Equality is not meant seriously

Anyone who places political demands under slogans such as “equality”, “harmonization” or “abolition of disadvantages” is usually committing fraudulent labels. The most recent examples are provided by the two new popular initiatives by the Mitte party.

The true goals of popular initiatives often remain in the shadows.

Anthony Anex / Keystone

Switzerland, it seems, is full of disadvantaged people. Women, men, boys, girls, pensioners, employed, old, young, married, cohabiting couples, single people: a story can be constructed for all of them in which they appear as “disadvantaged” in some way. Political parties and other lobbyists often present their demands under well-sounding slogans such as “equality”, “harmonization” or “end discrimination”. But such slogans are usually only cloaks intended to disguise the true intentions.

The latest example was provided by the Mitte party on Tuesday with the launch of two popular initiatives. The party’s tax initiative is rumored to end the federal marriage penalty. And the pension initiative is intended to eliminate the disadvantage for married couples by capping the married couple’s pension at 150 percent (instead of 200 percent) of the single-person pension. But in reality it’s about something else.

The other side of the coin

The first thing to remember is a principle that is so banal that it is usually forgotten: if there are “disadvantaged”, then by definition there are also “privileged”. If, for example, the married are “disadvantaged”, then the cohabiting couples and/or the singles are automatically “privileged”. So those who want equality in such a situation can achieve it in three ways: betterment for the disadvantaged, worsening for the privileged, or a combination of both.

If you want to know whether someone honestly only cares about equality, this is easy to find out: Such lobbyists do not mind if there are adjustments downwards (by reducing privileges) or if the adjustments are made symmetrically – about half each through betterment of the disadvantaged and worse off of the privileged. But lobbyists usually want little or nothing to do with such adjustments.

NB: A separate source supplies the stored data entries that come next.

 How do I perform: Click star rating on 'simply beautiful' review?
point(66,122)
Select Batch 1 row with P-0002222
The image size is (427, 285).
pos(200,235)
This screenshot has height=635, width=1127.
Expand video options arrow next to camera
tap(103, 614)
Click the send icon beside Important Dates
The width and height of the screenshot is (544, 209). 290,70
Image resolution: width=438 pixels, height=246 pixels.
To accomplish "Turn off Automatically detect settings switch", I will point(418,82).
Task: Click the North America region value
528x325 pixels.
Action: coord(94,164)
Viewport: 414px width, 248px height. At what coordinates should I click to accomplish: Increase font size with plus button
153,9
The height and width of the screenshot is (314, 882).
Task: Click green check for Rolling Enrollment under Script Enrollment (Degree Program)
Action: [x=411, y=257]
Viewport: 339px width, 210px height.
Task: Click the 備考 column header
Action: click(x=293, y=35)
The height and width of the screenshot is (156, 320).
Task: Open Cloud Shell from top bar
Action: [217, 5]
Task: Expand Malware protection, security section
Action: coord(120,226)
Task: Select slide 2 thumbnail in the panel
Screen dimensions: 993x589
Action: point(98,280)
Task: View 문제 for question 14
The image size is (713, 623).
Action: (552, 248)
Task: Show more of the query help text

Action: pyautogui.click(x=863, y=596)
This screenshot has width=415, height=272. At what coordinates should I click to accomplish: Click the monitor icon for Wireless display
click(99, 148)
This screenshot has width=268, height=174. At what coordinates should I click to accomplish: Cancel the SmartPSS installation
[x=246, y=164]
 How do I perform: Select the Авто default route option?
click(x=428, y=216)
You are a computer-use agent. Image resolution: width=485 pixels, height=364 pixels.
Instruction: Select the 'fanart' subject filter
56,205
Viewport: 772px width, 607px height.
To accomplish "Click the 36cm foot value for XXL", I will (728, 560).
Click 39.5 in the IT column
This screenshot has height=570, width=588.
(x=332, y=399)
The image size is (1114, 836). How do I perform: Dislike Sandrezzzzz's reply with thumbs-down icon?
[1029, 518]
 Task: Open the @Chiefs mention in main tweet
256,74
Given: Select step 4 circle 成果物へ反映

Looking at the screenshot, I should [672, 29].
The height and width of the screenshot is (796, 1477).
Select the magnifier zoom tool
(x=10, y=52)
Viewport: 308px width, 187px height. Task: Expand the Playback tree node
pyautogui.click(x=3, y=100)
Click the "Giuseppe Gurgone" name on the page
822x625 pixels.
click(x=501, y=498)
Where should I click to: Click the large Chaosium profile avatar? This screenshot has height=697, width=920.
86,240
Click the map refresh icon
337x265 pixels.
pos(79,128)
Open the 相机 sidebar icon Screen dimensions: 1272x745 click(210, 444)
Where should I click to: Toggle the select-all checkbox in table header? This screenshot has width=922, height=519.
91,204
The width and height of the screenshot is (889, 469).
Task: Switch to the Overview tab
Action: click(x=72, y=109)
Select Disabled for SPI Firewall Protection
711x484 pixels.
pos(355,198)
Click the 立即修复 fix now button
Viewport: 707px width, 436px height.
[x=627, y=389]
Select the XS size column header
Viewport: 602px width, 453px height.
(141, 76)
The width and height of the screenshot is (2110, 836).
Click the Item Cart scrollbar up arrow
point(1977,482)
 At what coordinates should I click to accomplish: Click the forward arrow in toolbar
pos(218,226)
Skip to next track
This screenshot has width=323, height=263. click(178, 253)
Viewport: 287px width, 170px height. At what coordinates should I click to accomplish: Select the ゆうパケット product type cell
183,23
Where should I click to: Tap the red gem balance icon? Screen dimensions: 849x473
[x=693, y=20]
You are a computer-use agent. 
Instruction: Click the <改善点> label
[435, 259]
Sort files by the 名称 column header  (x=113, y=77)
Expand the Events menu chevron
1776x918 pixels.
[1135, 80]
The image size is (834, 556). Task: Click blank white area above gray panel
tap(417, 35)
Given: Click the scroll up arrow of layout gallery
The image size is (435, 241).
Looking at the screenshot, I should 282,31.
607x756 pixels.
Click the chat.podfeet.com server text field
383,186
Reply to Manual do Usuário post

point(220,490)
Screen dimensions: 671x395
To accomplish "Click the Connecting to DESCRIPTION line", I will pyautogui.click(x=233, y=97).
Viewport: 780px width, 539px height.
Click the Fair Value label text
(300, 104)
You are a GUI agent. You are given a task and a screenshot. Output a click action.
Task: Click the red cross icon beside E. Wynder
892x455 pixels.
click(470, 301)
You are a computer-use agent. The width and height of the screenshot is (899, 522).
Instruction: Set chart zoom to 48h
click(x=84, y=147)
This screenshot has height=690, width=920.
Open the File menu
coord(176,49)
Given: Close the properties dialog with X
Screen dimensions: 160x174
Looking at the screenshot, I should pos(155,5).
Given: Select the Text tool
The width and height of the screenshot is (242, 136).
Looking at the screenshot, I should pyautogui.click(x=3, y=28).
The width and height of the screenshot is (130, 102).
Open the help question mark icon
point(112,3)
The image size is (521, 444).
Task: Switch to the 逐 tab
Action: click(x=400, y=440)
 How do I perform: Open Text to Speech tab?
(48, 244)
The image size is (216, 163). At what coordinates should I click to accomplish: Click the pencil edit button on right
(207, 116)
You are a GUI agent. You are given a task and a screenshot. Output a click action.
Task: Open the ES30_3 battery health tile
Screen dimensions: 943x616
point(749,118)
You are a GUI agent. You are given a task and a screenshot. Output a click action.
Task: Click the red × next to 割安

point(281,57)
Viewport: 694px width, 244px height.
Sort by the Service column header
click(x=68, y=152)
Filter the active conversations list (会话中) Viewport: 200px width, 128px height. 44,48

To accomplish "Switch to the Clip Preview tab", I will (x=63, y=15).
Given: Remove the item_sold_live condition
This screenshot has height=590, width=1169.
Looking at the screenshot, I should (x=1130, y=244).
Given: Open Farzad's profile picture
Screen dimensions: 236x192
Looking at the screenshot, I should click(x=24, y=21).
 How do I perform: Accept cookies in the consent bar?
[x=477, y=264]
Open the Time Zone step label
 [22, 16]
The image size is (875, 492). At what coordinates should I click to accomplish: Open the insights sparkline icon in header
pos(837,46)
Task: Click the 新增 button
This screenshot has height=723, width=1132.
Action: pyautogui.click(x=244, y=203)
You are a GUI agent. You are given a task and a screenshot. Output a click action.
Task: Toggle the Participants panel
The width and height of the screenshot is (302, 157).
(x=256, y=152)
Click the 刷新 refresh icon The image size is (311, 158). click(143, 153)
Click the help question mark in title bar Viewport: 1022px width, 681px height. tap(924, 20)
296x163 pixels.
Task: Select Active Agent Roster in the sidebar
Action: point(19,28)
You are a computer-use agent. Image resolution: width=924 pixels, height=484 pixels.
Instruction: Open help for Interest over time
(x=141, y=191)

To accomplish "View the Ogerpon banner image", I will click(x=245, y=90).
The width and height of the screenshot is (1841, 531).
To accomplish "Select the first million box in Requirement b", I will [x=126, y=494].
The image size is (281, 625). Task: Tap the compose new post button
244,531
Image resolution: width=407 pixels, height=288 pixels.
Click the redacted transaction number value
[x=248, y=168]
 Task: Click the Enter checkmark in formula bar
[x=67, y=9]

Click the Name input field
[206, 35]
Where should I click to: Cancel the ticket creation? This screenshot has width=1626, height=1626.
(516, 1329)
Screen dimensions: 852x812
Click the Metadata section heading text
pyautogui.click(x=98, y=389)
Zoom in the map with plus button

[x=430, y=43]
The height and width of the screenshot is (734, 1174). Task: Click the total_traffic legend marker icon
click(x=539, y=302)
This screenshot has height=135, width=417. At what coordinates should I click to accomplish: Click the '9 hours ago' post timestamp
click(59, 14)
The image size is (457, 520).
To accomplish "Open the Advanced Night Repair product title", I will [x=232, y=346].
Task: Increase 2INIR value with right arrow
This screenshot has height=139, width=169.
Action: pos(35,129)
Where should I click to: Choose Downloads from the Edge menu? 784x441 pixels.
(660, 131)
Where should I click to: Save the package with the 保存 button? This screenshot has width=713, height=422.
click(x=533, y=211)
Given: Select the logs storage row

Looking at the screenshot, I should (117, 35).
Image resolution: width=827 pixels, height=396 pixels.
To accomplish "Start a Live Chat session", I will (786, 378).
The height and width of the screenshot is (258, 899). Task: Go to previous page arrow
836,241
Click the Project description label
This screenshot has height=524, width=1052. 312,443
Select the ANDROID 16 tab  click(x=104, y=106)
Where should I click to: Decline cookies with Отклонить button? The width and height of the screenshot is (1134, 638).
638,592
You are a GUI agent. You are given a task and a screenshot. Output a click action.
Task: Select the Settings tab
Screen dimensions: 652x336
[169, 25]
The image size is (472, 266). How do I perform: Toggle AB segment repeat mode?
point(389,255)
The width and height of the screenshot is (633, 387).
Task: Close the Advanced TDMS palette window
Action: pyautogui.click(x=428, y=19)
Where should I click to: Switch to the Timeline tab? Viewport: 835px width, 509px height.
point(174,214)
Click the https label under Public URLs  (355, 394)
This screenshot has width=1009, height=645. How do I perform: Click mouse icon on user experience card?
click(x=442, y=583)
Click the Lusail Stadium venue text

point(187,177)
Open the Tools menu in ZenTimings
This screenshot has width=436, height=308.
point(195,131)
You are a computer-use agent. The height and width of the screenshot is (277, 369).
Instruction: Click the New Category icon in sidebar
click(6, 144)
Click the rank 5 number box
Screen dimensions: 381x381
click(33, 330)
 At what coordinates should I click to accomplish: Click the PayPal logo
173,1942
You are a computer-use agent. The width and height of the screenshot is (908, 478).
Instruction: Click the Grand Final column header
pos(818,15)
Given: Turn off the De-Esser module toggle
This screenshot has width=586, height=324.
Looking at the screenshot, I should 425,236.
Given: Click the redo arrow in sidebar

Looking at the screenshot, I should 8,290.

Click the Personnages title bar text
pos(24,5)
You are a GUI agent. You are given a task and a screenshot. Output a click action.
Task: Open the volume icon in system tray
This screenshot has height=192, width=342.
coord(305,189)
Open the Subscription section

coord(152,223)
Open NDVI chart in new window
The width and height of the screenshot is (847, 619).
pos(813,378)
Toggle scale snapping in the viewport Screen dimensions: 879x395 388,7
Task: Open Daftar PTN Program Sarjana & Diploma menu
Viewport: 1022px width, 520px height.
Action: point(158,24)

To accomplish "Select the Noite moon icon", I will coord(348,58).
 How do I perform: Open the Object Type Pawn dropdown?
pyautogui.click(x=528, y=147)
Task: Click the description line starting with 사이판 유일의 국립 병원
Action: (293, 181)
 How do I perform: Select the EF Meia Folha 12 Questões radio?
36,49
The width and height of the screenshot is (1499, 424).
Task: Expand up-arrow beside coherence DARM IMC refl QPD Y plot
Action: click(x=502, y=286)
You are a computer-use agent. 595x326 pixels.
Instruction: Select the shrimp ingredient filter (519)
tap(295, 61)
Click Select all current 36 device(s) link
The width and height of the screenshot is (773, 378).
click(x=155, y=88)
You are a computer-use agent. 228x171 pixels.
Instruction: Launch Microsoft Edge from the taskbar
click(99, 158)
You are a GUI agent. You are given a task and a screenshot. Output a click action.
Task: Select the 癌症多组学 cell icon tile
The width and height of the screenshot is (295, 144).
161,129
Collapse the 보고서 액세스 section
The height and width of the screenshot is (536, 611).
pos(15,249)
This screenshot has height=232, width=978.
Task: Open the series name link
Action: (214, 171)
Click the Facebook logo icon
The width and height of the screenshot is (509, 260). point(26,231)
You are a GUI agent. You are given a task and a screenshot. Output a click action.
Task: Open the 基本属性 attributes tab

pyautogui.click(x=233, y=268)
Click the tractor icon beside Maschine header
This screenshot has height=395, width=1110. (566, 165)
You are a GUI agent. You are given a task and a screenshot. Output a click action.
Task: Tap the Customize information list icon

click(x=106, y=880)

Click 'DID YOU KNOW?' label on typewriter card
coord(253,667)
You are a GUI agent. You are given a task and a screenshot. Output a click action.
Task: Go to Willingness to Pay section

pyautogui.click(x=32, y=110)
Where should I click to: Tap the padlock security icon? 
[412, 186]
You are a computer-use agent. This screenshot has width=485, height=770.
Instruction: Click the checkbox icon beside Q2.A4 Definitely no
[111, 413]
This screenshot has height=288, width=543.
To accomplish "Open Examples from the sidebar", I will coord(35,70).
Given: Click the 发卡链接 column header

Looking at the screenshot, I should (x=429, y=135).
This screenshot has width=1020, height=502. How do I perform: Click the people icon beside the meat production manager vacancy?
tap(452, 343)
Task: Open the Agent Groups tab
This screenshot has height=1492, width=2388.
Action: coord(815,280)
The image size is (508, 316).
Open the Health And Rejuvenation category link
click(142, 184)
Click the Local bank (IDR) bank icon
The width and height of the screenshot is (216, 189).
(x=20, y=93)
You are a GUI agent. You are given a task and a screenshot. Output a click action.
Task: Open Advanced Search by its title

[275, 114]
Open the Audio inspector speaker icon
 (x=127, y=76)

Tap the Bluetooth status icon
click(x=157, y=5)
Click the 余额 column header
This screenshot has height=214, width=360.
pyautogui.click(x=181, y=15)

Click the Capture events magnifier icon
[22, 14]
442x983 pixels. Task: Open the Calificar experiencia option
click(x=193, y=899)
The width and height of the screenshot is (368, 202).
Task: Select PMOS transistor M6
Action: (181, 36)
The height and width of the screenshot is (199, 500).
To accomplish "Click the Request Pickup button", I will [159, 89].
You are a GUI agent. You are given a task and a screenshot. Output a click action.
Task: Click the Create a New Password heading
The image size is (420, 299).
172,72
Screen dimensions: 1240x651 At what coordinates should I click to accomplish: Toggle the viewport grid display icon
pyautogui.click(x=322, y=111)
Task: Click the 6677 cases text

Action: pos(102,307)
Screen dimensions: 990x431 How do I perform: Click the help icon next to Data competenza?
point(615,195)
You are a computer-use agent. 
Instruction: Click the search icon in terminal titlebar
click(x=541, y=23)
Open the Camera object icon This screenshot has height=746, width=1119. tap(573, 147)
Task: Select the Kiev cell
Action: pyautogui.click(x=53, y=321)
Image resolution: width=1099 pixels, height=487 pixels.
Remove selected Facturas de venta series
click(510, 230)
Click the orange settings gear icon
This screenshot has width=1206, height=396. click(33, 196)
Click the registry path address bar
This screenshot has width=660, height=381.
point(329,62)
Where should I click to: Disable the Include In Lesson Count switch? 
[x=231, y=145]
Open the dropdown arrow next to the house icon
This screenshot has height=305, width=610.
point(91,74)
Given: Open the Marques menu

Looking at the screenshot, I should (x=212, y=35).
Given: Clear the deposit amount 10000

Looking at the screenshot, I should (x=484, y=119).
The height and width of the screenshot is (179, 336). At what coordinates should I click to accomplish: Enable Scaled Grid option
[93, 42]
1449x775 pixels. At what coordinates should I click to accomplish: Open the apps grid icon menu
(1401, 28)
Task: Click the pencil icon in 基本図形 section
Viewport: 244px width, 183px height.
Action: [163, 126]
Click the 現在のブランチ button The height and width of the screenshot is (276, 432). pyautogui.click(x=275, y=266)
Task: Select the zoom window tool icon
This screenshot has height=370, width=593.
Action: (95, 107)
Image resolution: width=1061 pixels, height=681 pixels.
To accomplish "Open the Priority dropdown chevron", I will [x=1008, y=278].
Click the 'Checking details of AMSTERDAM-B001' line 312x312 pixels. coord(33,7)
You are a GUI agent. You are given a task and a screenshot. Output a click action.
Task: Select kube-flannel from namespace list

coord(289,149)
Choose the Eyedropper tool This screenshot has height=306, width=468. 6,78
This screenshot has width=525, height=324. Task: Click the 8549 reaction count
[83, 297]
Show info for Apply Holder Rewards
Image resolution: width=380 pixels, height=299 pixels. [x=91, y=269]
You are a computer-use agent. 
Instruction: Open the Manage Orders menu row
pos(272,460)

For example, while unions have long demanded gender equality in wages, it has never occurred to them to accept pay cuts for men. The purpose of the women’s issue here is to provide another argument for additional wage increases. For similar reasons, no symmetrical changes were envisaged in earlier popular initiatives to adjust cantonal child allowances or cantonal scholarships, but upward harmonization with minimum requirements. The AHV reform, which was narrowly approved by the people last month and raised the retirement age for women from 64 to 65, brought about equality by abolishing a privilege as an exception, but this reform was fiercely opposed by precisely those circles that call for equality the loudest.

And the revision of the film law (“Lex Netflix”), which was accepted by the people this May, should, according to the proponents, among other things, “level the tables” – with quotas for Swiss films not only as before for private Swiss TV channels, but also for the Swiss program windows of foreign providers and for streaming services. Hardly anyone was interested in the fact that the same level of play could have been achieved by abolishing the previous quotas for private Swiss TV channels. Here, too, the alleged “equality” only served as a cover for the purpose of expansion.

The hidden motives

And now the two new Mitte initiatives on taxes and pensions are swimming in the same water. In both cases it is not about “equality” between married and unmarried people. This is already clear in the initiative texts themselves: the disadvantages of the married should disappear, but the privileges should remain. The texts of the initiative expressly rule out symmetrical harmonization (pensions initiative) or make it extremely difficult in practice (tax initiative).

In the case of the tax initiative, the label “Ending the Marriage Penalty” serves as a cover for the main goal of the initiators: election campaigns for the party and tax cuts for high-income married couples. At least here the initiators can rightly claim that there are currently more disadvantaged couples than privileged couples when it comes to direct federal taxes – and that on balance there is a marriage penalty. The opposite is the case with AHV. According to the Federal Council’s most recent estimate for 2018, there are privileges for married couples (especially widow’s pensions) totaling CHF 3.2 billion and disadvantages (ceiling of the married couple’s pension) totaling CHF 2.8 billion. On balance, this makes a marriage bonus of CHF 400 million per year. Added to this would be the subsidization of married couples by unmarried people in the second pillar of old-age provision.

The equality argument for the middle pension initiative is absurd anyway, because almost all couples of retirement age are married. This was the case in 2018 according to the federal statisticians for 93 percent. The comparison with cohabiting couples of retirement age is essentially a phantom comparison. And if you still want an alignment, it would be logical to adapt the small minority to the large majority and not vice versa. But the Central Initiative expressly demands the opposite. So it’s not about equality here either, but about something completely different: election campaigns at the expense of the AHV and blanket pension increases in the billions at the expense of younger people under a nice-sounding label.